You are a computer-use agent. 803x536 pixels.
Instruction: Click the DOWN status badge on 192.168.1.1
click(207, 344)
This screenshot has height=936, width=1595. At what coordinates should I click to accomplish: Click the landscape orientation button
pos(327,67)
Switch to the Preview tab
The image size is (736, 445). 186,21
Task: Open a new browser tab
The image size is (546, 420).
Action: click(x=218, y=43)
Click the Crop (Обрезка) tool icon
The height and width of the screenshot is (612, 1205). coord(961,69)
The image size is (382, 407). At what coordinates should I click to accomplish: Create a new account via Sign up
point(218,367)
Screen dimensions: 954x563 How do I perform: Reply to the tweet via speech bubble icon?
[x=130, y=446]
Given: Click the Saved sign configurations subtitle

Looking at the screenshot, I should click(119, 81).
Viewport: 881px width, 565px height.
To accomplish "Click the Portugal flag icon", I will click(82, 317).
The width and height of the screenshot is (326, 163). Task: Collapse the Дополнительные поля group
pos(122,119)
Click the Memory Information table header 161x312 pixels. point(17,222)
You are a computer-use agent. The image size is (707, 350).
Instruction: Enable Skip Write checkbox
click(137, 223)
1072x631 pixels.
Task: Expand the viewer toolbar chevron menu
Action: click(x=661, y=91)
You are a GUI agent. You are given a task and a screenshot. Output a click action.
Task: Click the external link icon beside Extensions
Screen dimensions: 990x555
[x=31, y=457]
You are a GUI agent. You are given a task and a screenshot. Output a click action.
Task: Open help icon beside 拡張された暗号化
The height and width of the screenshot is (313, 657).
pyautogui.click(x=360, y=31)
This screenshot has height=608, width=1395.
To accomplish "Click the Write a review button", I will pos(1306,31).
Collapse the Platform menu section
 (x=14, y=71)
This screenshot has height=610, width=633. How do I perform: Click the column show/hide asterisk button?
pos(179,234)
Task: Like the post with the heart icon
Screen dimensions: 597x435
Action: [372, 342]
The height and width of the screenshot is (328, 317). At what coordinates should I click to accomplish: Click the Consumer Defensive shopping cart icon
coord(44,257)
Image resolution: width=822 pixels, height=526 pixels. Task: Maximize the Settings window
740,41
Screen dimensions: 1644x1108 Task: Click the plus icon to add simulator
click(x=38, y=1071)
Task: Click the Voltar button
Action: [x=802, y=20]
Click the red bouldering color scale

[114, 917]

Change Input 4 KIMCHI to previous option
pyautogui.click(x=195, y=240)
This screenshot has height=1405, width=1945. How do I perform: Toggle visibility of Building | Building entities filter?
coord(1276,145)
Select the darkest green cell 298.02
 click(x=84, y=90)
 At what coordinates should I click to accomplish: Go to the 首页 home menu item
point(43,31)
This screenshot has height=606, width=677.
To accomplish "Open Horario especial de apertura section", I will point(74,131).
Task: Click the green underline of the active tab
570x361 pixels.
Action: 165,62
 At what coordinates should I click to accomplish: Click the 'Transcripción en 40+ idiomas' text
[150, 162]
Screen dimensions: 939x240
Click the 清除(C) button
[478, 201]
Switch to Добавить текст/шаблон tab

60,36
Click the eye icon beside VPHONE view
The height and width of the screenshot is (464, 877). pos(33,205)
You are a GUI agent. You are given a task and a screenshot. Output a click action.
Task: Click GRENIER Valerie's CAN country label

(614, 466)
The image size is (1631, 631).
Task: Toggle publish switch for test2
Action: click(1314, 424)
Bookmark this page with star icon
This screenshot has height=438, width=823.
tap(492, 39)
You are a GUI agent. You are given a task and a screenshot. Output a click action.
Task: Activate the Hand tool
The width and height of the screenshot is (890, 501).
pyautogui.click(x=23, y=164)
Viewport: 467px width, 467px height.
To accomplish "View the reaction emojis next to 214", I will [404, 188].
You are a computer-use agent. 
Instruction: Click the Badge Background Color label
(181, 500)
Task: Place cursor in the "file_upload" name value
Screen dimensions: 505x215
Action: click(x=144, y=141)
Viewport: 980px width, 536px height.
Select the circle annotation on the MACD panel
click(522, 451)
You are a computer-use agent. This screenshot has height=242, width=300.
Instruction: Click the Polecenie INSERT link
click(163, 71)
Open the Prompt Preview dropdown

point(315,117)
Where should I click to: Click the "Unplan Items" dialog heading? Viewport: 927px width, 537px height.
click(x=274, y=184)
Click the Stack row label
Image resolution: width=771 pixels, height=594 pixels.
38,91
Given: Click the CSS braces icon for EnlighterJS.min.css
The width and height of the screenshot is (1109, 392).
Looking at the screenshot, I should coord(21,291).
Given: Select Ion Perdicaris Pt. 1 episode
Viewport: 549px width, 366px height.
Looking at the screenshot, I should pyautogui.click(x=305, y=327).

..........

> [Exercise] Could you return all of the items above, reproducing every line of them without any change?

> [Task output]
You are a computer-use agent. 803x536 pixels.
Instruction: Click the DOWN status badge on 192.168.1.1
click(207, 344)
This screenshot has height=936, width=1595. At what coordinates should I click to accomplish: Click the landscape orientation button
pos(327,67)
Switch to the Preview tab
The image size is (736, 445). 186,21
Task: Open a new browser tab
The image size is (546, 420).
Action: click(x=218, y=43)
Click the Crop (Обрезка) tool icon
The height and width of the screenshot is (612, 1205). coord(961,69)
The image size is (382, 407). At what coordinates should I click to accomplish: Create a new account via Sign up
point(218,367)
Screen dimensions: 954x563 How do I perform: Reply to the tweet via speech bubble icon?
[x=130, y=446]
Given: Click the Saved sign configurations subtitle

Looking at the screenshot, I should click(119, 81).
Viewport: 881px width, 565px height.
To accomplish "Click the Portugal flag icon", I will click(82, 317).
The width and height of the screenshot is (326, 163). Task: Collapse the Дополнительные поля group
pos(122,119)
Click the Memory Information table header 161x312 pixels. point(17,222)
You are a computer-use agent. The image size is (707, 350).
Instruction: Enable Skip Write checkbox
click(137, 223)
1072x631 pixels.
Task: Expand the viewer toolbar chevron menu
Action: click(x=661, y=91)
You are a GUI agent. You are given a task and a screenshot. Output a click action.
Task: Click the external link icon beside Extensions
Screen dimensions: 990x555
[x=31, y=457]
You are a GUI agent. You are given a task and a screenshot. Output a click action.
Task: Open help icon beside 拡張された暗号化
The height and width of the screenshot is (313, 657).
pyautogui.click(x=360, y=31)
This screenshot has height=608, width=1395.
To accomplish "Click the Write a review button", I will pos(1306,31).
Collapse the Platform menu section
 (x=14, y=71)
This screenshot has height=610, width=633. How do I perform: Click the column show/hide asterisk button?
pos(179,234)
Task: Like the post with the heart icon
Screen dimensions: 597x435
Action: [372, 342]
The height and width of the screenshot is (328, 317). At what coordinates should I click to accomplish: Click the Consumer Defensive shopping cart icon
coord(44,257)
Image resolution: width=822 pixels, height=526 pixels. Task: Maximize the Settings window
740,41
Screen dimensions: 1644x1108 Task: Click the plus icon to add simulator
click(x=38, y=1071)
Task: Click the Voltar button
Action: [x=802, y=20]
Click the red bouldering color scale

[114, 917]

Change Input 4 KIMCHI to previous option
pyautogui.click(x=195, y=240)
This screenshot has height=1405, width=1945. How do I perform: Toggle visibility of Building | Building entities filter?
coord(1276,145)
Select the darkest green cell 298.02
 click(x=84, y=90)
 At what coordinates should I click to accomplish: Go to the 首页 home menu item
point(43,31)
This screenshot has height=606, width=677.
To accomplish "Open Horario especial de apertura section", I will point(74,131).
Task: Click the green underline of the active tab
570x361 pixels.
Action: 165,62
 At what coordinates should I click to accomplish: Click the 'Transcripción en 40+ idiomas' text
[150, 162]
Screen dimensions: 939x240
Click the 清除(C) button
[478, 201]
Switch to Добавить текст/шаблон tab

60,36
Click the eye icon beside VPHONE view
The height and width of the screenshot is (464, 877). pos(33,205)
You are a GUI agent. You are given a task and a screenshot. Output a click action.
Task: Click GRENIER Valerie's CAN country label

(614, 466)
The image size is (1631, 631).
Task: Toggle publish switch for test2
Action: click(1314, 424)
Bookmark this page with star icon
This screenshot has height=438, width=823.
tap(492, 39)
You are a GUI agent. You are given a task and a screenshot. Output a click action.
Task: Activate the Hand tool
The width and height of the screenshot is (890, 501).
pyautogui.click(x=23, y=164)
Viewport: 467px width, 467px height.
To accomplish "View the reaction emojis next to 214", I will [404, 188].
You are a computer-use agent. 
Instruction: Click the Badge Background Color label
(181, 500)
Task: Place cursor in the "file_upload" name value
Screen dimensions: 505x215
Action: click(x=144, y=141)
Viewport: 980px width, 536px height.
Select the circle annotation on the MACD panel
click(522, 451)
You are a computer-use agent. This screenshot has height=242, width=300.
Instruction: Click the Polecenie INSERT link
click(163, 71)
Open the Prompt Preview dropdown

point(315,117)
Where should I click to: Click the "Unplan Items" dialog heading? Viewport: 927px width, 537px height.
click(x=274, y=184)
Click the Stack row label
Image resolution: width=771 pixels, height=594 pixels.
38,91
Given: Click the CSS braces icon for EnlighterJS.min.css
The width and height of the screenshot is (1109, 392).
Looking at the screenshot, I should coord(21,291).
Given: Select Ion Perdicaris Pt. 1 episode
Viewport: 549px width, 366px height.
Looking at the screenshot, I should pyautogui.click(x=305, y=327).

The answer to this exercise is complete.